While the nutritional content of different brands of cat food may vary, cat foods formulated to meet the Association of American Feed Control Officials (AAFCO) nutrient profile should contain adequate amounts of the following components.
Unlike dogs, who convert mostly carbohydrates and fats for energy, cats meet most of their energy needs with protein. Cats therefore require significantly more protein in their diets than do dogs (or, for that matter, humans). Kittens, who are growing rapidly, require even more protein than do adult cats. The building blocks of proteins are called amino acids, about 30 of which are required by of all animals. Although some can be synthesized by the body (as long as there is adequate dietary nitrogen), others – "the essential amino acids" – cannot be synthesized and therefore must be taken in as part of the diet. An important essential amino acid for cats is taurine. Cats fed a diet lacking in taurine can develop problems including heart disease (dilated cardiomyopathy) and blindness (central retinal degeneration). Luckily, cat food manufacturers now routinely supplement their diets with taurine. Because dog foods lack this amino acid, it is important not to feed dog food to cats.
Fats are an important component of feline diets. In addition to being a source of energy, they provide the essential fatty acids (linoleic and arachidonic acids) and act as a carrier of the fat-soluble vitamins A, D, E and K. Fat also improves the palatability, or taste, of commercial foods. Without an adequate intake of dietary fat, cats may develop flaky skin and a greasy coat. In severe cases, fatty acid deficiency may lead to problems such as retarded growth and weight loss, impaired wound healing, and increased vulnerability to infection.
Commercial cat foods contain carbohydrates, such as sugars and starches, which some cats can use as sources of energy. Lactose (milk sugar) intolerance, a deficiency of the intestinal enzyme lactase, is seen in some adult cats which is why the traditional saucer of milk is not necessarily the best treat for a cat.
Vitamins and Minerals
Diets formulated to be complete and balanced for cats will contain adequate amounts of fat and water-soluble vitamins. Vitamins such as A, E and the B-complex are added to food because they are not otherwise synthesized within the bodies of cats. Because hairball remedies that contain petroleum mineral oil interfere with the intestinal absorption of fat-soluble vitamins, it is important to avoid giving a cat too much of these types of remedies. Minerals such as calcium, phosphorus, magnesium, potassium, sodium and chloride are as important as other dietary components. In the wild, cats get many of the minerals they need, and especially calcium, from eating the bones of their prey. A cat fed an all-meat diet without some bone materials or mineral supplements can develop calcium deficiency.

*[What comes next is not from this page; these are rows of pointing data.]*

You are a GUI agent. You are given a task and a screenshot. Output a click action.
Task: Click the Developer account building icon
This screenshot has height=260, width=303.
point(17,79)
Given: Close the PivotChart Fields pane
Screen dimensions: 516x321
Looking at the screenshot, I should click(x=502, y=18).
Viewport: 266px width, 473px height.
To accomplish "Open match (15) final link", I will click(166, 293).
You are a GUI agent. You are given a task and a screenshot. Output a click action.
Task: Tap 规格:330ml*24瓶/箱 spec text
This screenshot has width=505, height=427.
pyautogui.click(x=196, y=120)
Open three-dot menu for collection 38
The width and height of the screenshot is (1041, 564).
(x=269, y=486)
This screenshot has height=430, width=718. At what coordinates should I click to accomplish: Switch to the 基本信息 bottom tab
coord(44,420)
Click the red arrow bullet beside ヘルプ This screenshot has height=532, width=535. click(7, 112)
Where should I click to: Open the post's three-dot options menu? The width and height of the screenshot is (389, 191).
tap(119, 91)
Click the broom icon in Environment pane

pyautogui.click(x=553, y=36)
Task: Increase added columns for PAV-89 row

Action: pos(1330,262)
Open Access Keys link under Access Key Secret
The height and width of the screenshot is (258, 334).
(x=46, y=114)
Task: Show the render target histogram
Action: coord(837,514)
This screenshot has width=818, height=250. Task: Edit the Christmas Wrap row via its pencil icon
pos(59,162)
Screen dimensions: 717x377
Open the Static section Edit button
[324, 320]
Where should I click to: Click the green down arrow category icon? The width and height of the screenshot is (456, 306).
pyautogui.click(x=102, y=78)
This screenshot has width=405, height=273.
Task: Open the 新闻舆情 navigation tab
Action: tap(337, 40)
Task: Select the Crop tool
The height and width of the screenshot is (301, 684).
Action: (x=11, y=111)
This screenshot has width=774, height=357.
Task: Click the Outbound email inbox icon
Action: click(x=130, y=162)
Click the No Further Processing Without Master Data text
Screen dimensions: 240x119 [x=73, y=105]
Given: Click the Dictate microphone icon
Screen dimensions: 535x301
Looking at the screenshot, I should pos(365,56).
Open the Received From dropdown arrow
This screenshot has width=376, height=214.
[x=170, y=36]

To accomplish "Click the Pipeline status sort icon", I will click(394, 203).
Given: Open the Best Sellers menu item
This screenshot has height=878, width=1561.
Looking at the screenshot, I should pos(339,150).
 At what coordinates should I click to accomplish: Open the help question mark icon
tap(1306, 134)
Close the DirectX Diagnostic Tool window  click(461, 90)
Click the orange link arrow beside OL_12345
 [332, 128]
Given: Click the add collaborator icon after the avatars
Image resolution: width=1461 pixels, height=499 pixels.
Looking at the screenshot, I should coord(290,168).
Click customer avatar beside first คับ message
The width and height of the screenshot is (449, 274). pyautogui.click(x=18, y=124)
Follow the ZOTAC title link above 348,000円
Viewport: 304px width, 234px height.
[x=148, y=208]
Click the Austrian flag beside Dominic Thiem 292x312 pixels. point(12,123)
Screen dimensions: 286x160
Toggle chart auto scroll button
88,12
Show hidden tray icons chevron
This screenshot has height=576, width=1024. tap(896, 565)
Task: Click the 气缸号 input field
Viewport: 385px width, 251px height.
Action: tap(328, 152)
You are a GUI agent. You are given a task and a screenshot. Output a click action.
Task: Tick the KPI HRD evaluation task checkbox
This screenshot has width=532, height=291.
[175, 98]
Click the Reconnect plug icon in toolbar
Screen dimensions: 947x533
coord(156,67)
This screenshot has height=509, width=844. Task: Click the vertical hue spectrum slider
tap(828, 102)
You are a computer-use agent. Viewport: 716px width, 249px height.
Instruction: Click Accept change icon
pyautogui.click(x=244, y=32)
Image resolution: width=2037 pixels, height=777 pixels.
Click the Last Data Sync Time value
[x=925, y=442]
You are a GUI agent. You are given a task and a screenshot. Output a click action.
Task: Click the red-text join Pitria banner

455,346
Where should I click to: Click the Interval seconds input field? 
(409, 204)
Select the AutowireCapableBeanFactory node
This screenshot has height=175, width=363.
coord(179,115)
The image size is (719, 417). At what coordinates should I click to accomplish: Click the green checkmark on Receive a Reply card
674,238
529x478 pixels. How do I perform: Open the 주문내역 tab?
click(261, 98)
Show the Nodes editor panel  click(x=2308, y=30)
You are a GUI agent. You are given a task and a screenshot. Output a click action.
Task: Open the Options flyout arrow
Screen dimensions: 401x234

Water may be the most essential dietary ingredient for cats and all living things. Regardless of whether they are fed primarily canned or dry food, cats require clean, fresh water at all times. Even a few days without water can lead to severe physiological stress and even death.
Dry or Canned Food?
Cat food companies try to meet the needs of their sometimes-finicky consumers. Consequently, there are three basic types of cat food: dry, canned or wet, and semi-moist. They differ in ingredients and in the amount of water each contains (7 to 12% water in dry food; 15 to 30% in semi-moist food; 75% in canned foods). Assuming the manufacturer follows the AAFCO profiles and conducts feeding tests, all three forms meet the nutritional minimum requirements of cats. While some owners strongly prefer the convenience of a dry-only diet, others are adamant about an exclusively canned diet. It is probably best to introduce kittens and young cats to a variety of types, in order to avoid – or at least minimize – a life-long tendency to be finicky with foods.